▶ _TASK DIRECTIONS_:
Return the line that has "Task: Click the Zo= 50 impedance field" and all lines below it through the last, exactly as they stand; omit pictures.

[Data items]

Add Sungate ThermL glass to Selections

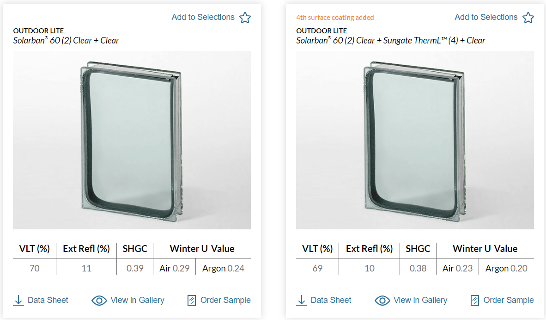[x=486, y=17]
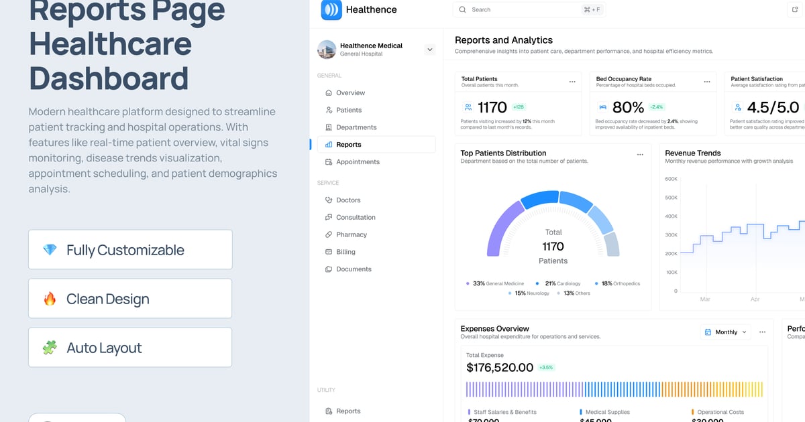Select the Billing icon
This screenshot has width=805, height=422.
tap(328, 252)
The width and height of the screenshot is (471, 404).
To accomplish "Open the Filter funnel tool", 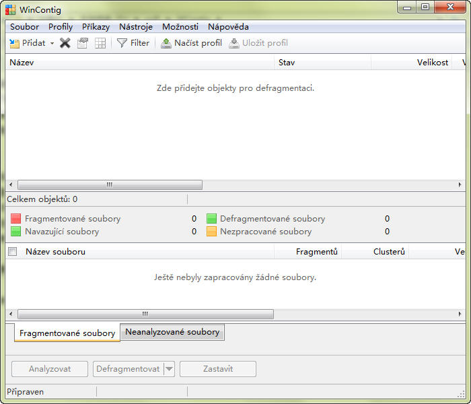I will point(122,43).
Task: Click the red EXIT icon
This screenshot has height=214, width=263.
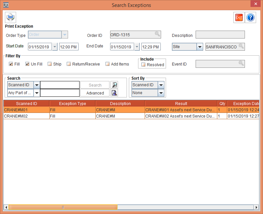Action: click(239, 17)
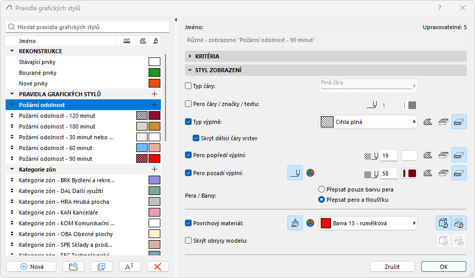
Task: Click the red X delete button
Action: click(x=158, y=266)
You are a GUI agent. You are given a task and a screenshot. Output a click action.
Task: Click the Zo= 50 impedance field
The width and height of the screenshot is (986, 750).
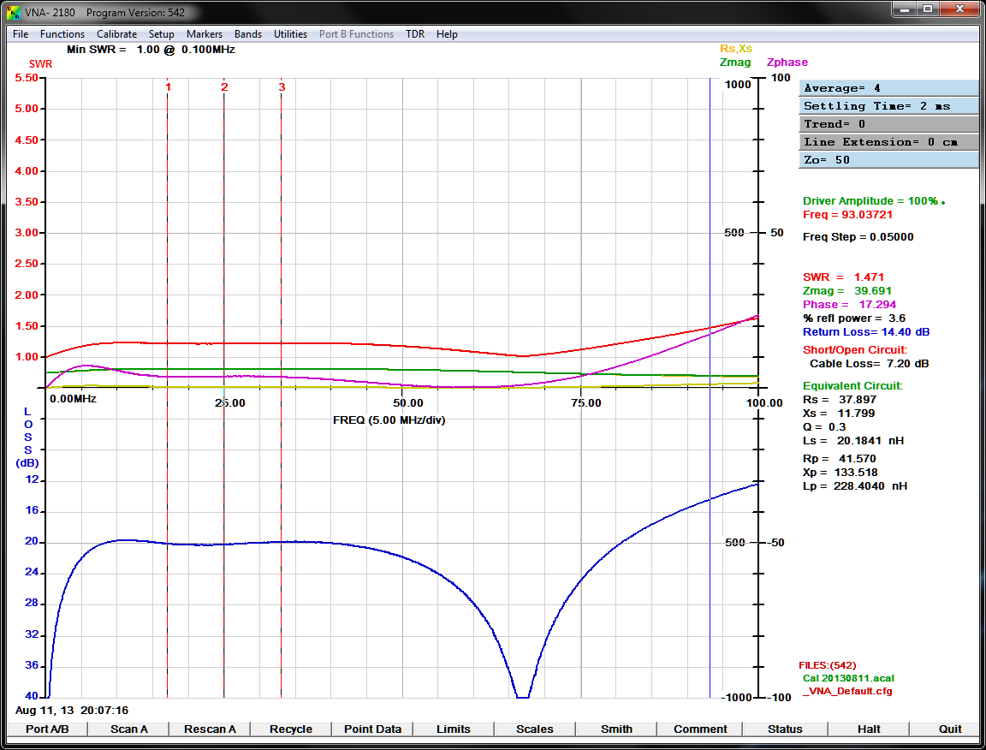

▶ _RESPONSE AREA_:
Task: Click the Zo= 50 impedance field
The width and height of the screenshot is (986, 750).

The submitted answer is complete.